── Testo fornito

Decolonizzare il pensiero

di Donata Frigerio

Incontro Odile Sankara in un caldo pomeriggio domenicale, lo scorso mese di luglio. Si trovava in Italia per una serie di contatti ed attività, di carattere teatrale ma non solo, con enti di vario genere. Poche sere prima aveva tenuto un incontro molto interessante, in un locale “sociale” di Reggio Emilia, organizzato dalla Coop Giolli. La Giolli è una cooperativa che si occupa di teatro dell’oppresso e pedagogia dell’oppresso secondo i metodi Boal e Freire, il tema era evocativo del personaggio: “l’espressione artistica come mezzo di cambiamento sociale”.

Odile porta un cognome impegnativo, almeno nel suo paese, la Terra degli Uomini Integri, il Burkina Faso.

Il Burkina Faso è uno stato dell’Africa Occidentale, privo di sbocchi sul mare; si trova a sud del Mali, nell’arido Sahel, lo abitano circa 10 milioni di persone, è tra gli ultimi paesi al mondo nelle statistiche sugli indici di sviluppo ma la sua capitale, Ouagadougou, è la sede riconosciuta del Festival del cinema panafricano. Colonia francese, nel 1960, come molti paesi africani, ottiene l’indipendenza e diventa la Repubblica dell’Alto Volta; nel 1984 il presidente rivoluzionario Thomas Sankara (fratello di Odile) ne cambia il nome in Burkina Faso.

Thomas da subito prova a instaurare una sorta di socialismo africano, praticando una rigida politica autarchica africana. Dal 1983 al 1987 rivoluziona e migliora la vita del suo popolo. Un personaggio scomodo, che fa davvero qualcosa di concreto, dimostrando che non è impossibile combattere la povertà e la fame con i fatti, con l’obiettivo di affrancare il Burkina dai Paesi europei e dalla colonizzazione. I suoi discorsi e le sue azioni politiche scuotono le coscienze e preoccupano l’Occidente. Sankara è ucciso nel 1987, durante un colpo di Stato organizzato da un suo ex compagno d’armi (e poi suo braccio destro) l’attuale presidente del Burkina Faso, Compaorè, con l’appoggio di Francia e USA.

Odile, la sorellina di Thomas, tenta di portare avanti le idee del fratello, coniugandole a modo suo. “La dominazione culturale è la più flessibile, la più efficace, la meno costosa. Il nostro compito consiste nel decolonizzare la nostra mentalità.” (Thomas Sankara). E Odile studia e prova a coniugare la politica con la sua passione e il suo talento per il teatro, per decolonizzare ed educare le donne, quindi i villaggi interi.

Odile è una narratrice, racconta storie, in francese, lasciando loro il fascino e il sapore delle storie africane raccontate dai griot, i cantastorie, gli uomini-biblioteca che, nella cultura orale di quelle regioni, erano in grado, tramite una eredità culturale tramandata di padre in figlio, insieme alle tecniche del racconto, di narrare la storia della regione dall’antichità ai tempi nostri.

────
── Voci di dati

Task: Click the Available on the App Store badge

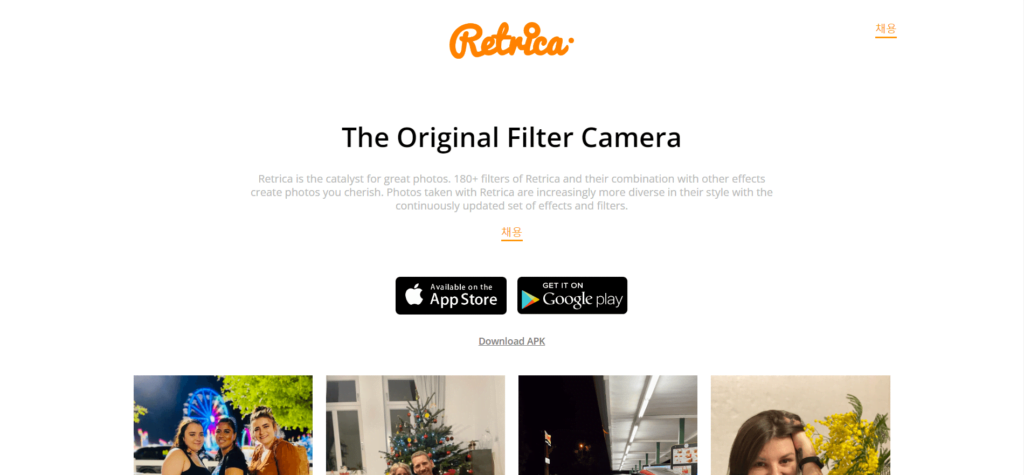Action: [451, 295]
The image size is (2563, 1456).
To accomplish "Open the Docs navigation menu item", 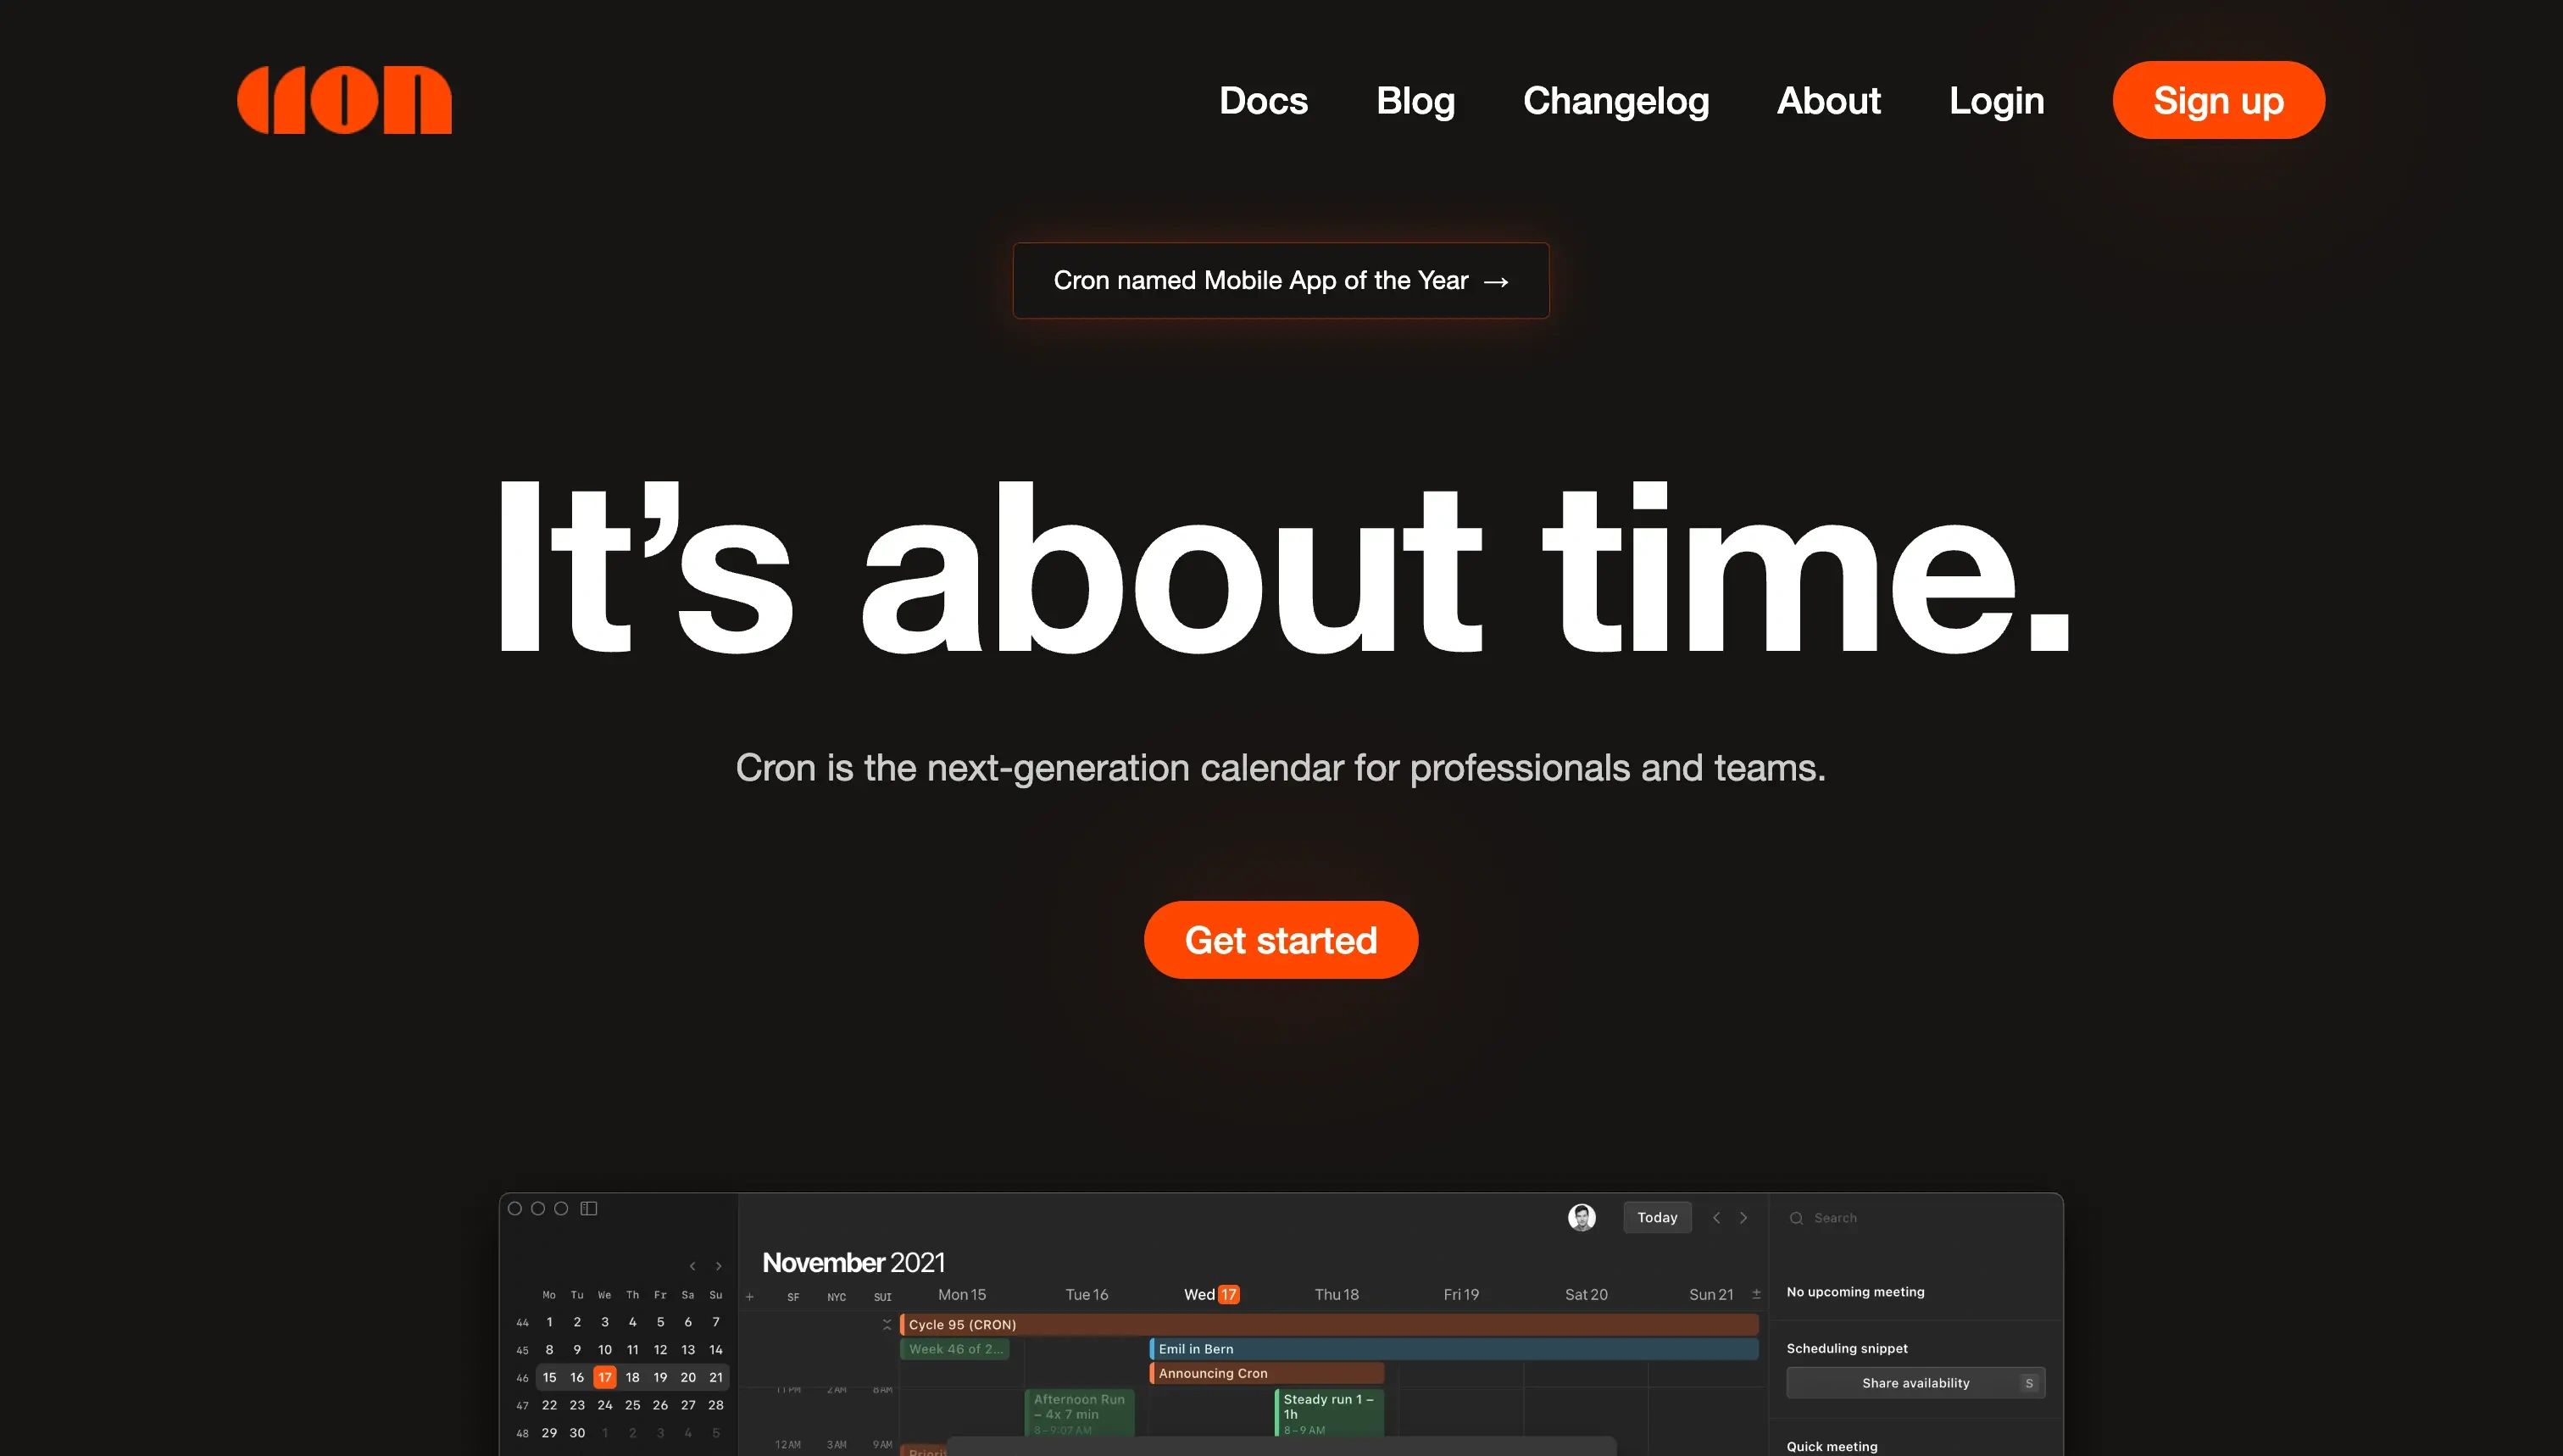I will 1264,100.
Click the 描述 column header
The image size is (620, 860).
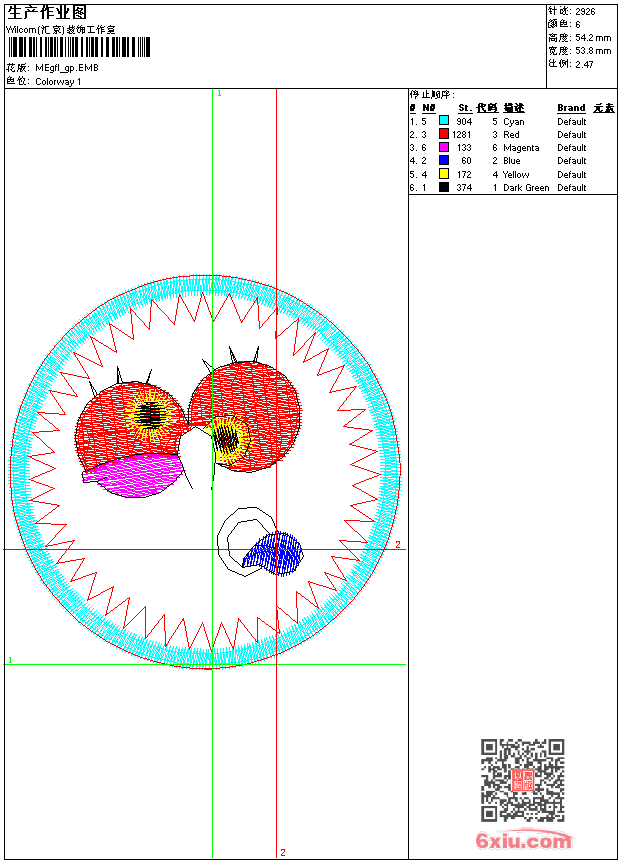point(514,108)
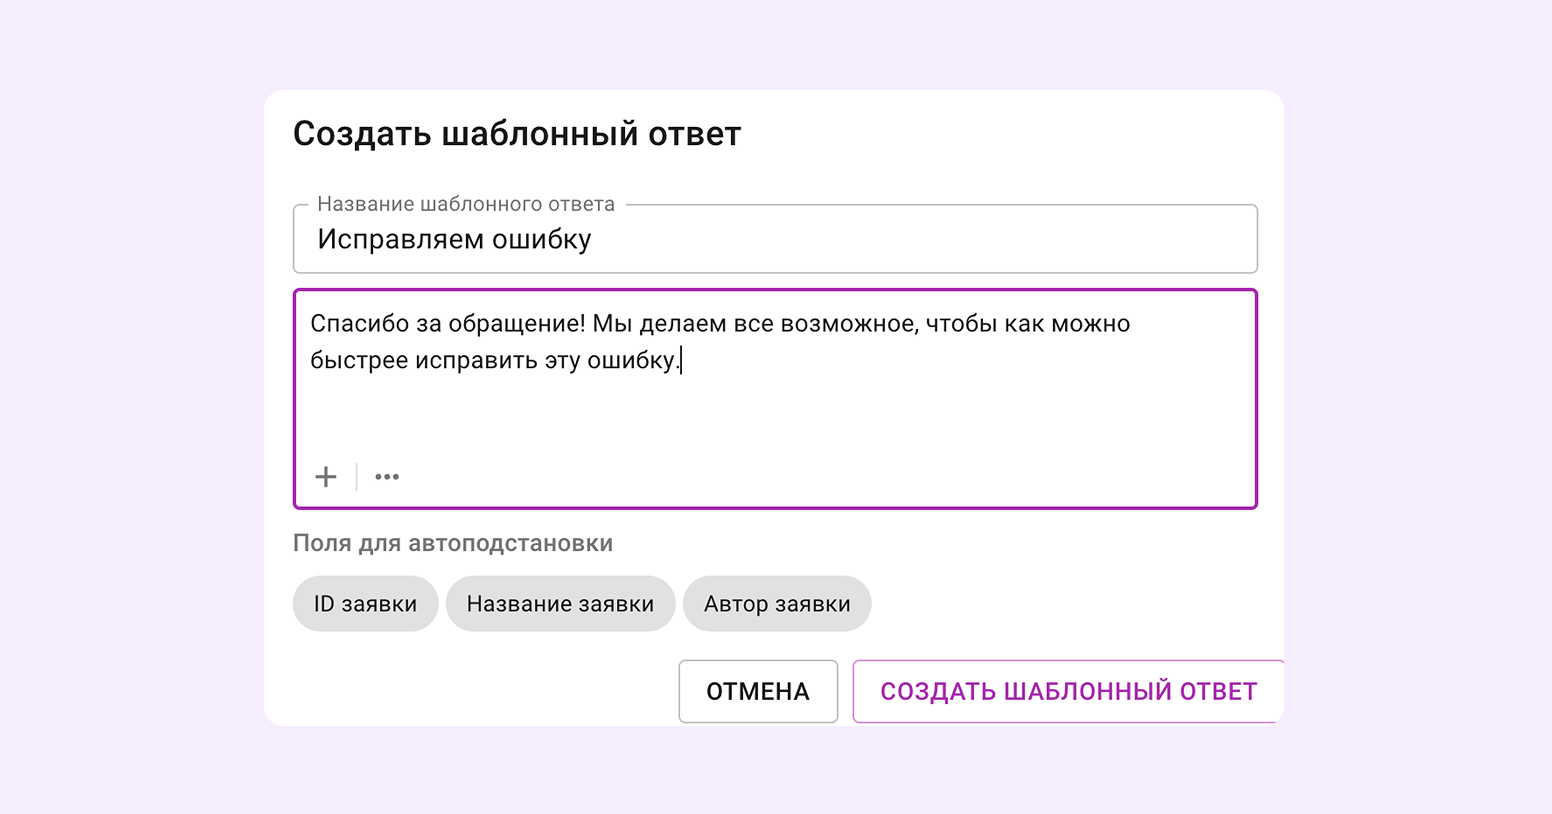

────

### Compiti ed esercizi:
1. Secondo il testo fornito, in quale anno Thomas Sankara cambia il nome del paese in Burkina Faso?
2. Per favore, traduci in inglese questa frase del testo fornito: «I suoi discorsi e le sue azioni politiche scuotono le coscienze e preoccupano l’Occidente.»
Le righe provengono da un'altra fonte.

### Le risposte:
1. Nel 1984.

2. His speeches and his political actions stir consciences and worry the West.